A Hadoop toolkit for web-scale information retrieval research
This tutorial provides a guide to batch retrieval with Ivory on the venerable TREC disks 4 and 5 document collection, which is distributed by NIST and used in many Text Retrieval Conferences (TRECs). Although the collection is over a decade old, it is still used as a starting point for information retrieval research. This guide will cover both indexing the collection and performing retrieval runs with queries from the TREC 2004 robust track.
The first task is to obtain the collection (from NIST). We're assuming you have it in hand already. A standard "view" of the disks is to ignore the Congressional Record (CR) and Federal Register (FR), so the collection is often written shorthand as TREC 45 (-CR,FR) or something similar. There are a total of 472,525 documents in the collection as described above, distributed in a number of files; see complete list of all files. Since Hadoop doesn't work well will lots of small files, the first step is to prepare the collection by concatenating all the documents into a large file. This is most easily done with a Perl or Python script. See this simple Perl script, but it should be very easy to write your own.

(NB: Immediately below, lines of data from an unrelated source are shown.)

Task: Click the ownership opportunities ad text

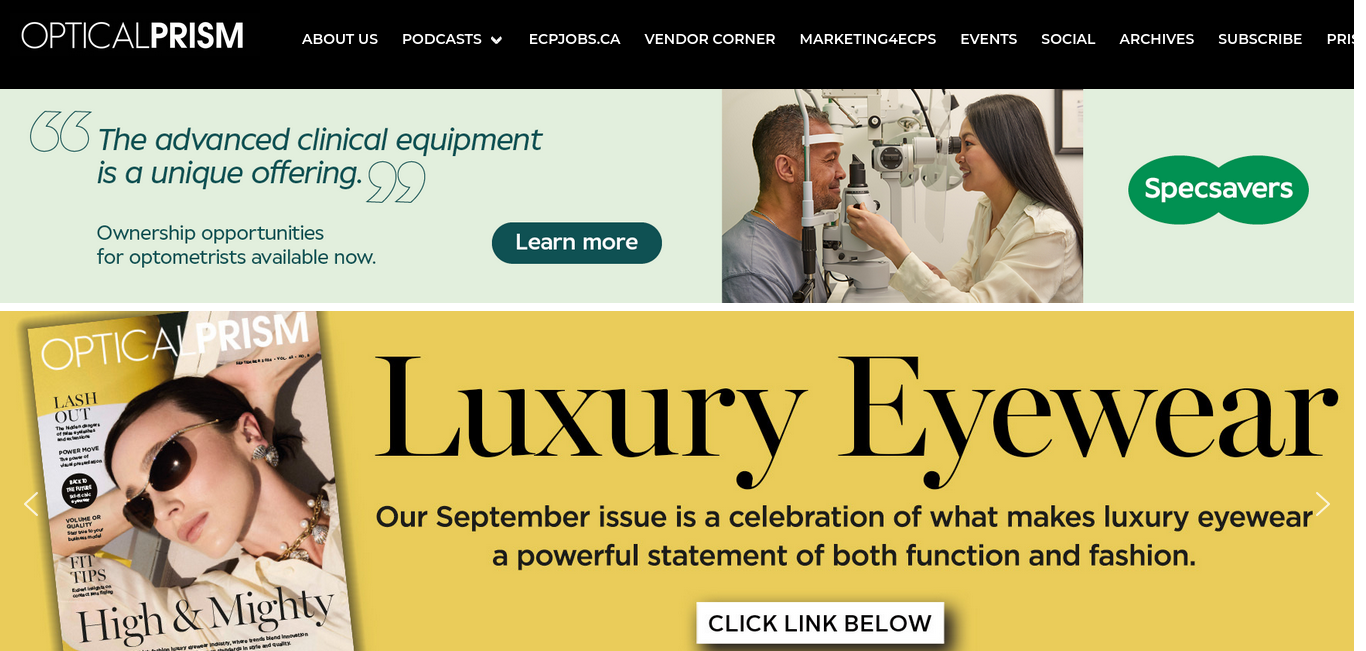Action: [x=236, y=245]
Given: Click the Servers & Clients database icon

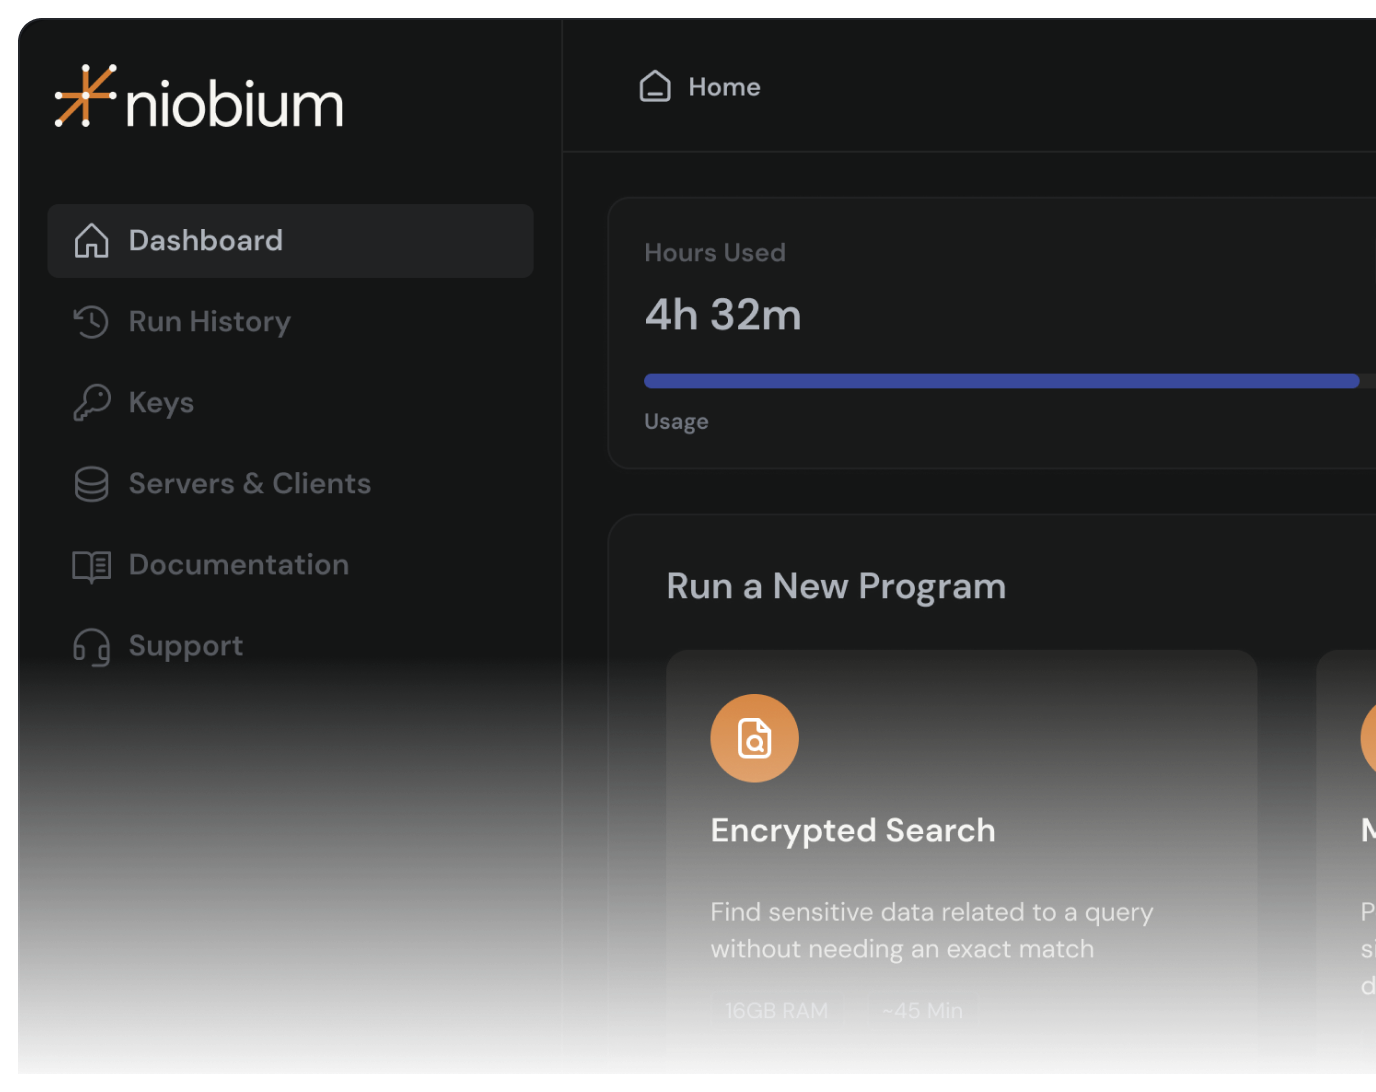Looking at the screenshot, I should pyautogui.click(x=91, y=484).
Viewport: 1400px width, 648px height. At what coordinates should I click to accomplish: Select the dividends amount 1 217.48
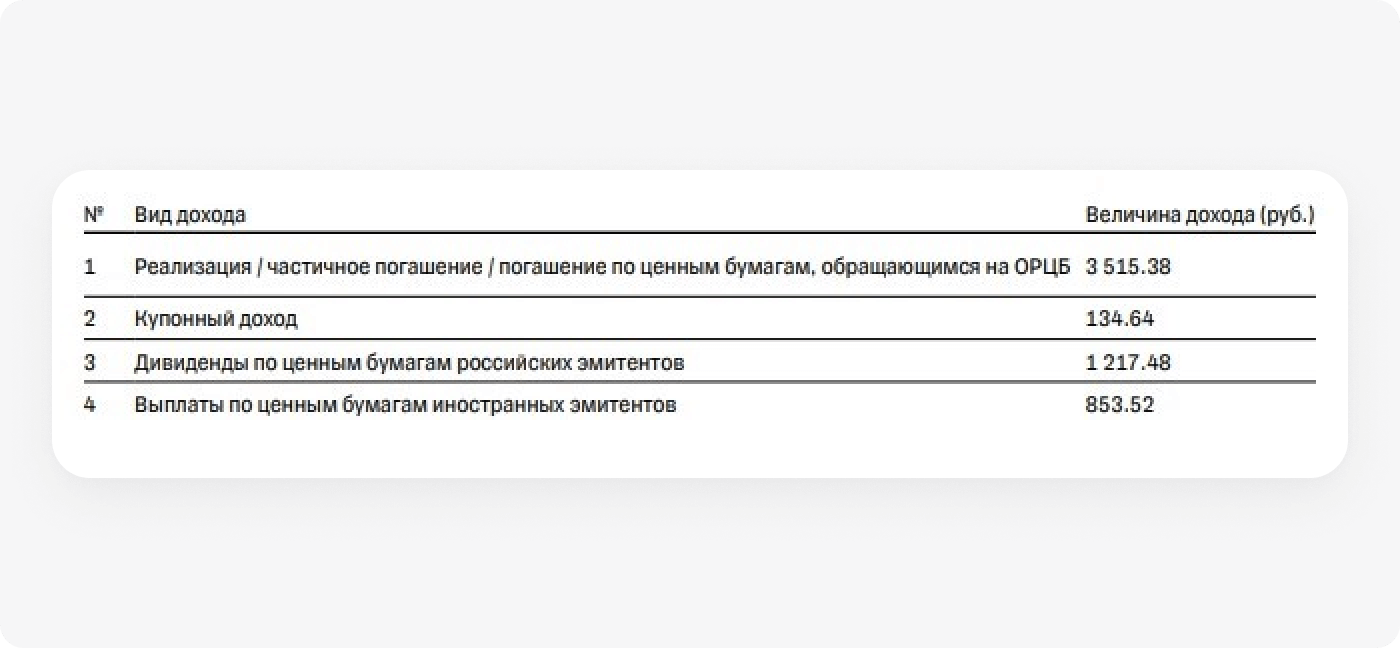coord(1128,363)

Assuming you've completed the getting started tutorial, building the TREC 45 index is pretty straightforward. In fact, the collection is small enough that building an index in Hadoop local mode takes only a short while:
etc/hadoop-local.sh ivory.app.PreprocessTrec45 \ -collection /shared/collections/trec/trec4-5_noCRFR.xml -index index-trec etc/hadoop-local.sh ivory.app.BuildIndex \ -index index-trec -indexPartitions 1 -positionalIndexIP
On a 2012 15" Retina Display MacBook Pro (2.7 GHz Intel Core i7), it takes about 25 minutes for the preprocessing and 10 minutes for the actual inverted indexing.
Alternatively, you can build the index on a real Hadoop cluster:
etc/hadoop-cluster.sh ivory.app.PreprocessTrec45 \ -collection /shared/collections/trec/trec4-5_noCRFR.xml -index index-trec etc/hadoop-cluster.sh ivory.app.BuildIndex \ -index index-trec -indexPartitions 1 -positionalIndexIP
After building the index, you should be able to run the retrieval experiments described below and replicate our results.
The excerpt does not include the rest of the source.